Beim diesjährigen Internationalen Automobilrecycling-Kongress IARC in Wien stand das Thema wieder auf der Agenda. Angesichts der jahrelangen Diskussion über die fehlenden Altautos machte Beate Kummer, Sprecherin des Metallrecyclingkonzerns Scholz, deutlich, was sie von den aktuellen europäischen Regelungen hält: „Die Altauto-Richtlinie ist bislang keine Erfolgsgeschichte“, sagte sie gestern (14. März) vor rund 200 Branchenvertretern.

Kummer empfahl, das System der Quoten kritisch zu überdenken. Zwar gelte seit 2015 die neue Verwertungsquote von 95 Prozent, doch nur 8 EU-Mitgliedstaaten erfüllten die Vorgabe, sagte sie. „Ich möchte Sie alle fragen: Wer braucht eigentlich die Recyclingquote, wenn das Ergebnis nicht einmal in den meisten Mitgliedstaaten überwacht wird?“ Die geringen Mengen an anfallenden Altautos würden ohnehin verwertet, wenn es sich lohne.

Für zielführender erachtet sie stattdessen eine Sammelquote, die die Recyclingquote ersetzen könnte. Davon verspricht sie sich, dem Problem der unzureichenden Sammlung ein Stück weit Herr zu werden. Für den Fall, dass sich die Sammelquote nicht durchsetzen lasse, sollte zumindest eine qualitative Recyclingquote an die Stelle einer quantitativen treten.

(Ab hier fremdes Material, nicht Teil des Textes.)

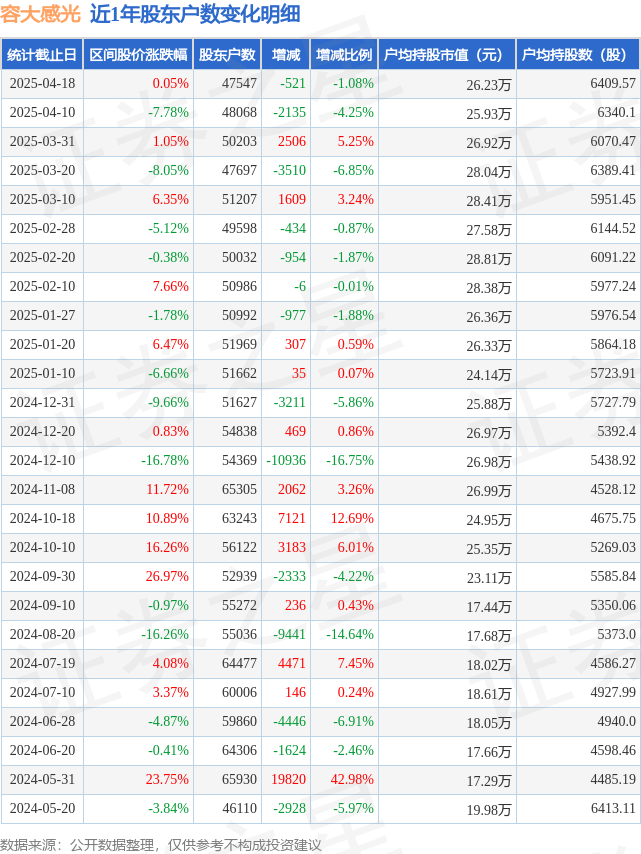
Task: Click the 26.97% price change value
Action: pos(167,576)
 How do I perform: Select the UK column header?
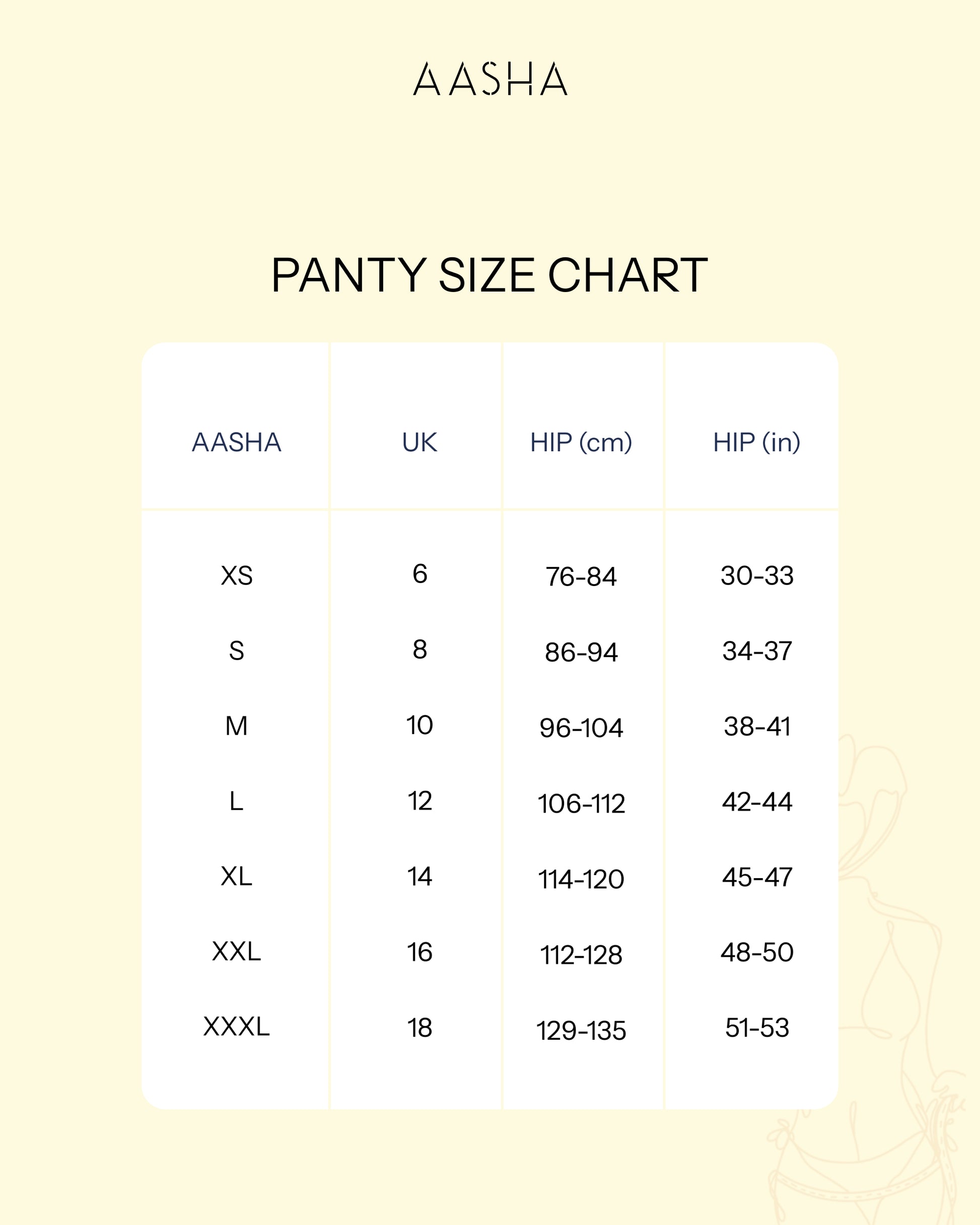(419, 443)
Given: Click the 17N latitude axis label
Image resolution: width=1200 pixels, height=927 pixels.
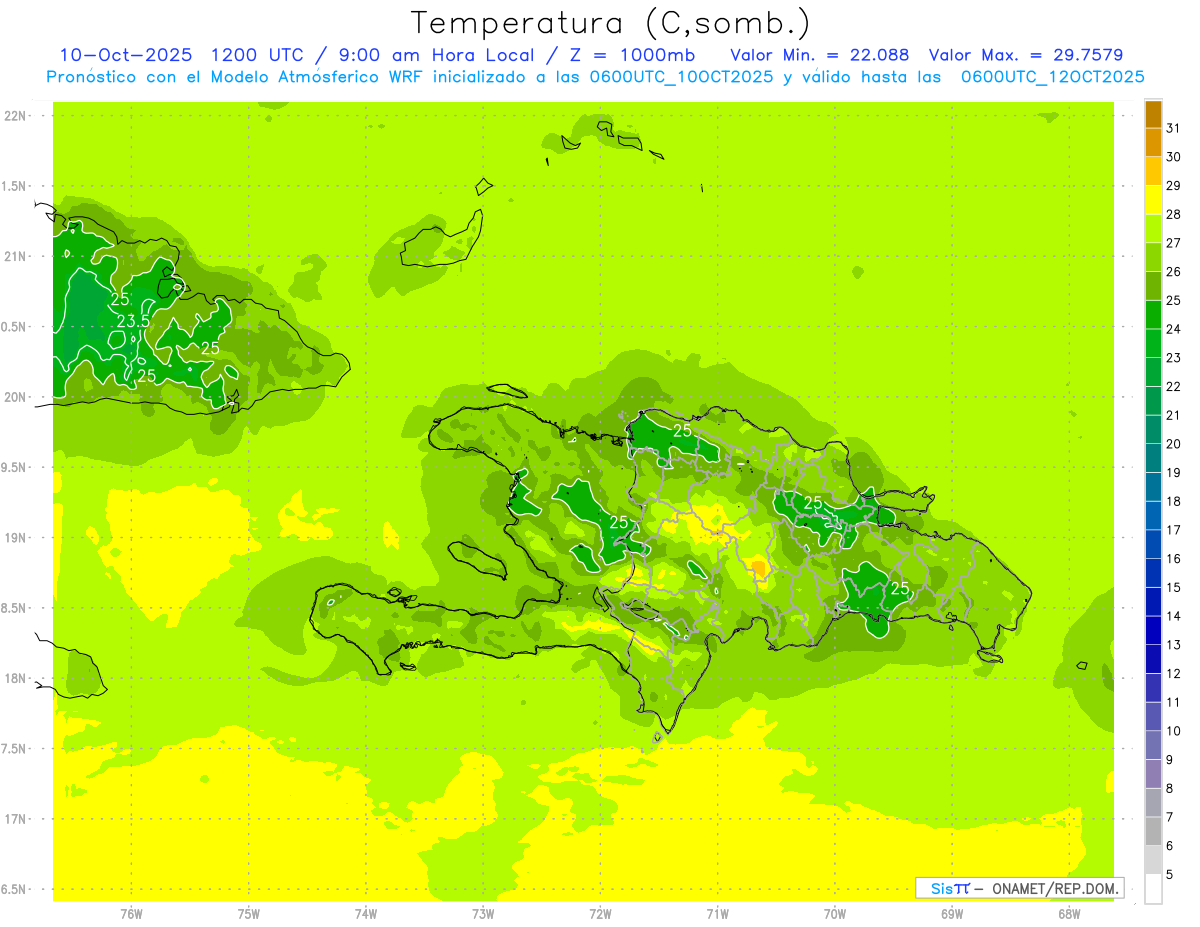Looking at the screenshot, I should (16, 819).
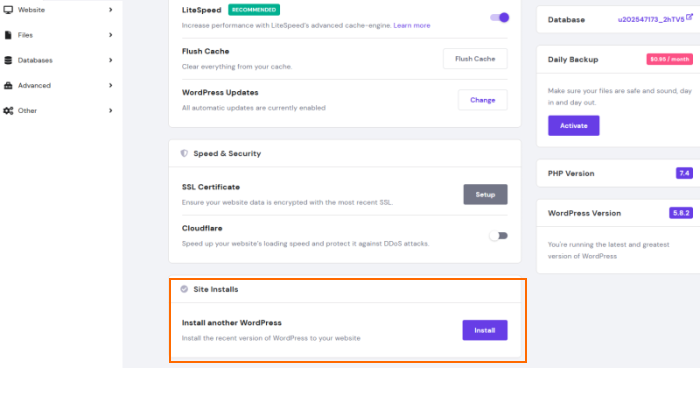Click the Advanced graduation cap icon

point(8,85)
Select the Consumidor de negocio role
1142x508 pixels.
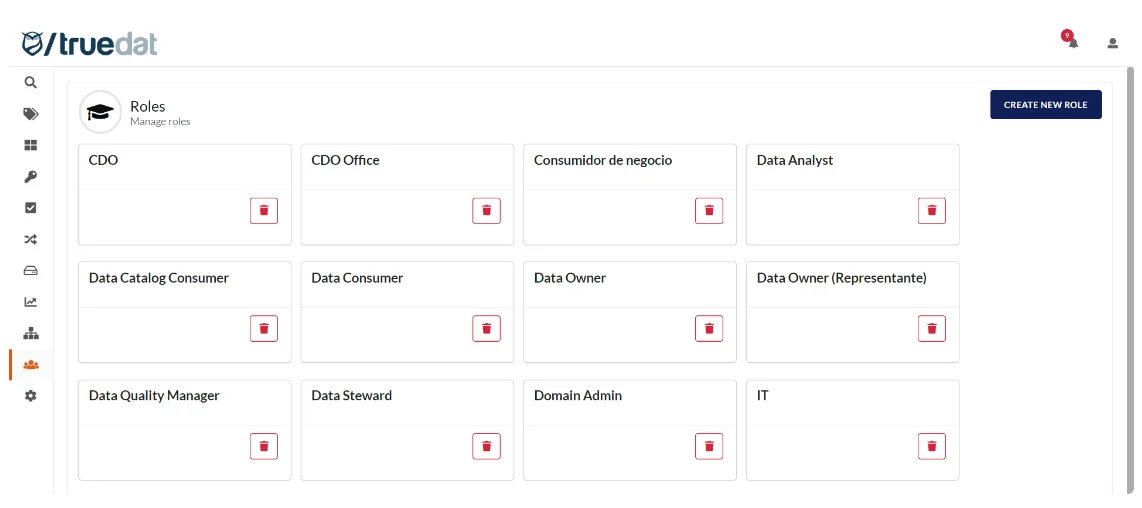[630, 194]
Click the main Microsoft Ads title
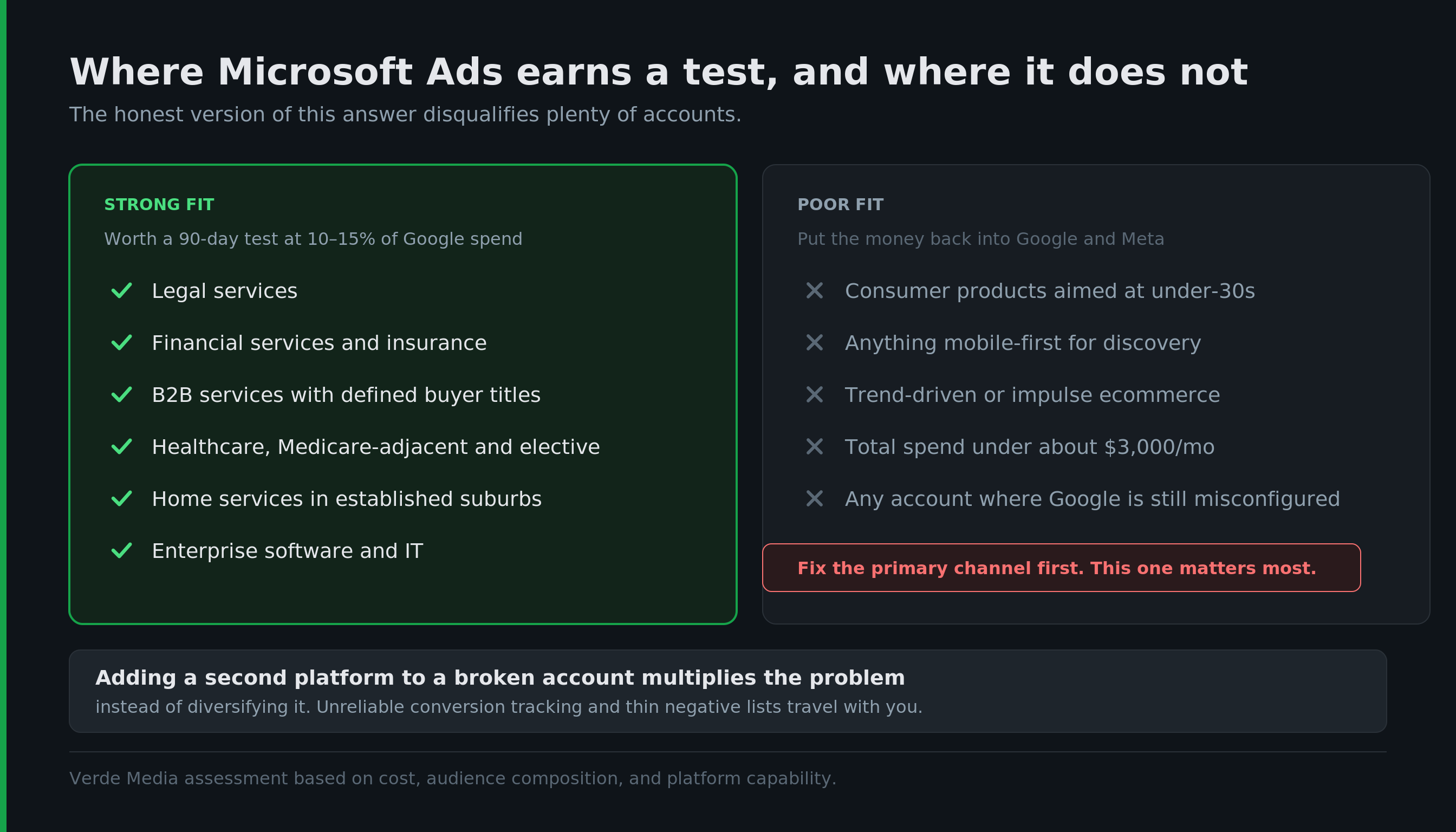This screenshot has height=832, width=1456. coord(658,73)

„Exporteuer-Verantwortung für Altautos

Flankierend sollte dem Letztbesitzer des Fahrzeugs ein finanzieller Anreiz geboten werden. „Der Letztbesitzer ist die einzige Person, die entscheidet, was mit dem Fahrzeug geschieht“, sagte Kummer. Insofern sei der Letztbesitzer die Schlüsselperson. Der finanzielle Anreiz sollte dabei so hoch sein, dass er die Zahlungsbereitschaft „illegaler Händler“ übertreffe. Entsprechende Beispiele für Fondslösungen und Pfandsystem würden bereits in vielen Ländern bestehen.

Nicht zuletzt machte sich Kummer auch für einen weiteren Lösungsansatz stark: die Einführung einer „Exporteur-Verantwortung“. Eine solche sei bereits in der europäischen WEEE-Richtlinie für E-Schrott-Exporte verankert. „Machen wir es ganz einfach und kopieren sie“, appellierte sie. Das wäre eine weitere Maßnahme, um illegale Exporte zu reduzieren.